Simplifying the Scene Structure

As a rule of thumb the scene with best performance is an empty scene. This means that parts of a scene which are not visible should not be rendered. These subtrees should be blocked if the reason to not render them is only temporary in nature or they should be deleted if they are never rendered.

A scene should also be built to use the fewest number of nodes. The number of nodes can be minimized by exploiting the fact that Ventuz is rendering using a State Engine. A Color node for example affects all nodes in its subtree, therefore multiple geometries can be assigned that color from only a single node.

The following basic examples show two different possibilities to build scene trees in the Hierarchy Editor which result in exactly the same rendered output, but are different in terms of performance.

The first hierarchy applies a separate Color node to each geometry. Duplication of nodes performing the same task will come with a cost to performance. A more efficient way to build such a scene is shown below.

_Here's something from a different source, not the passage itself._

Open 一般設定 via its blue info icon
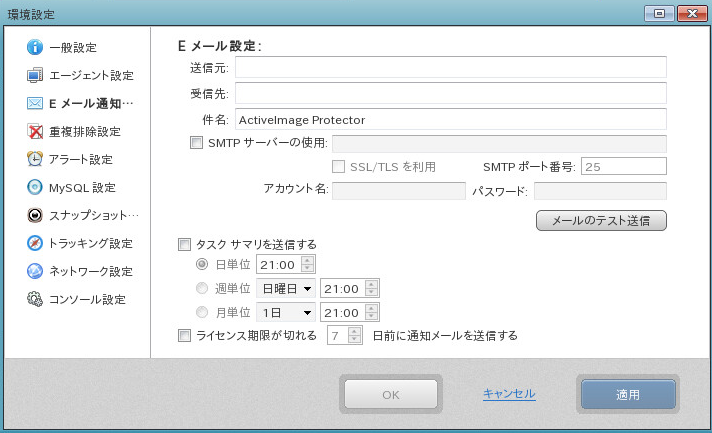This screenshot has height=433, width=712. (35, 47)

The same principle applies to Content nodes which provide values or resources to Hierarchy nodes. If an Axis node receives values from a Mover and the Axis is copied normally, the Mover will be copied as well. But if the parameters of the second Mover remain the same, it is dispensable because the second Axis could receive its values from the first mover:

In such cases do not use the regular copy [CTRL+C, CTRL+V] but the so called reference copy, as described in section Moving and Copying, to decrease the time it takes to build the hierarchy. This will save memory and speed up validation time.

The Scene Statistics dialog contains a Scene Optimization section to detect and delete unnecessary nodes.

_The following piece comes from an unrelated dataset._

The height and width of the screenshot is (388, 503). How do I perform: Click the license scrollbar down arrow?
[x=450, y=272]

Node specific performance optimization

The following are a set of recommendations to help improve performance. Some nodes will consume significant system resources and should be used sparingly whenever possible. Please do not avoid using these nodes, but just be aware that by doing so there will be an associated cost to performance.

Textures and Images

There are some rules that should be considered when working with a lot of images and textures. Keep in mind that the graphics card has only a limited amount of memory which is not only used for textures but also for geometries. The textures are stored in an uncompressed format in the graphics memory. A texture with the dimension 1024 x 1024 pixels and 24 bits color depth requires about 3 MB memory on the graphics card even if it originally was a .jpeg file with a size of 200 KB.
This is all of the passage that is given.